A nurse has filed a whistleblower lawsuit against Detroit Medical Center, alleging she was wrongly terminated for speaking out about conditions at her hospital during the COVID-19 crisis.

Kenisa Barkai said DMC fired her on March 27, about 10 days after the Sinai-Grace Hospital worker posted a social media video of herself gearing up from head-to-toe to see a coronavirus patient, according to the lawsuit filed Monday in Wayne County Circuit Court.
The seven-second clip aired the same day Barkai met with the hospital nursing director and “expressed her dismay with facility safety and how the lack of staffing resulted in prospective dangers to patients, both under her care and at Sinai-Grace generally,” the document said.
Barkai alleges she repeatedly complained to supervisors weeks before the pandemic about a lack of personal protective equipment and understaffing, “which included … telling these high-ranking individuals she would make a report to proper government agencies about potential violations,” according to the filing.
Those concerns were not addressed, said her attorney, Jim Rasor.
DMC reportedly told Barkai her termination was linked to violating its social media policy, the nurse’s attorney wrote, but the move was “pretext for Defendant’s retaliatory conduct to silence Plaintiff and, upon information and belief, discourage other staff from reporting unlawful acts or code violations and from speaking to the press.”

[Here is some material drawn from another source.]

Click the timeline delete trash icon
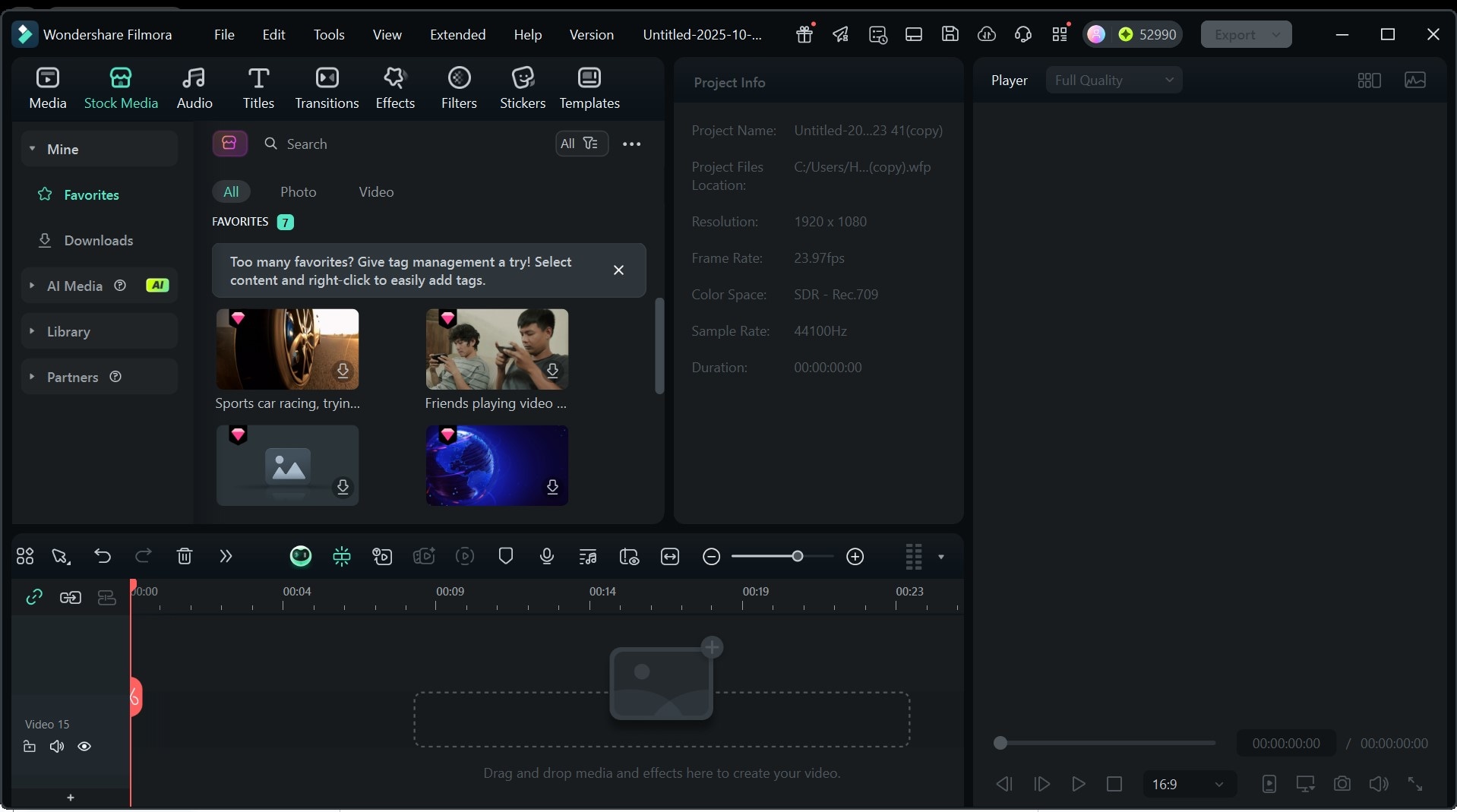Screen dimensions: 1457x812 [184, 557]
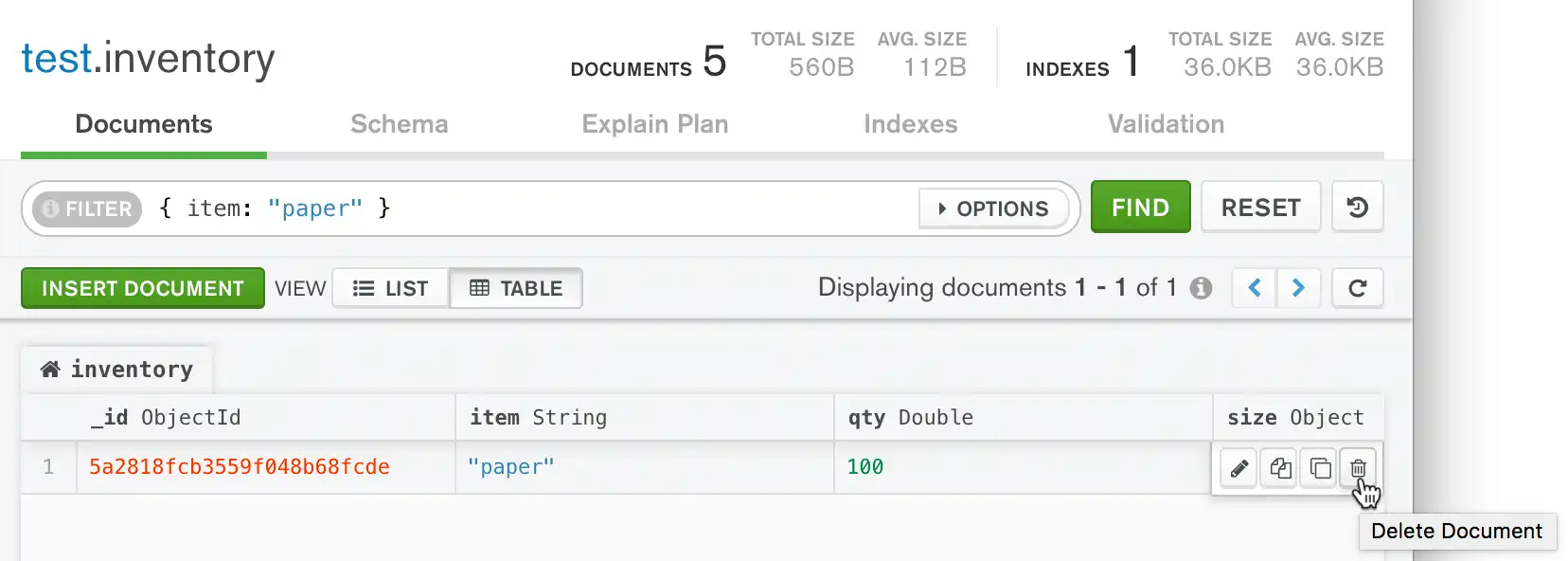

Reached for comment Tuesday night, DMC spokesman Brian Taylor told the Detroit News “we don't comment on litigation.”
Barkai’s lawsuit, which seeks at least $25,000 in damages, claims her firing violated Michigan’s Whistle Blowers Protection Act.
The Woodhaven resident had worked at Sinai-Grace since 2011 and did not have a disciplinary record, Rasor said.
Her situation “exposed how broken” the system was at the hospital, he said, noting the facility has had issues including a report of bodies stored in vacant rooms that Gov. Gretchen Whitmer has said state regulators are investigating.
A health care provider “can’t retaliate against a nurse whose sole goal was to advise the authorities of inappropriate actions that were jeopardizing patient care,” Rasor said Tuesday night. “They can’t fire her during the biggest pandemic for which her services were crucially needed.”
Last week, Taylor told The News that Detroit has experienced significant mortality rates that have created capacity issues at area morgues and funeral homes. He also said Sinai-Grace has been hit harder than most other Metro Detroit medical centers because it is the only hospital in northwest Detroit and surrounded by nursing homes.
DMC has also said its personal protective equipment use and conservation are directed by the state and the federal Centers for Disease Control and Prevention.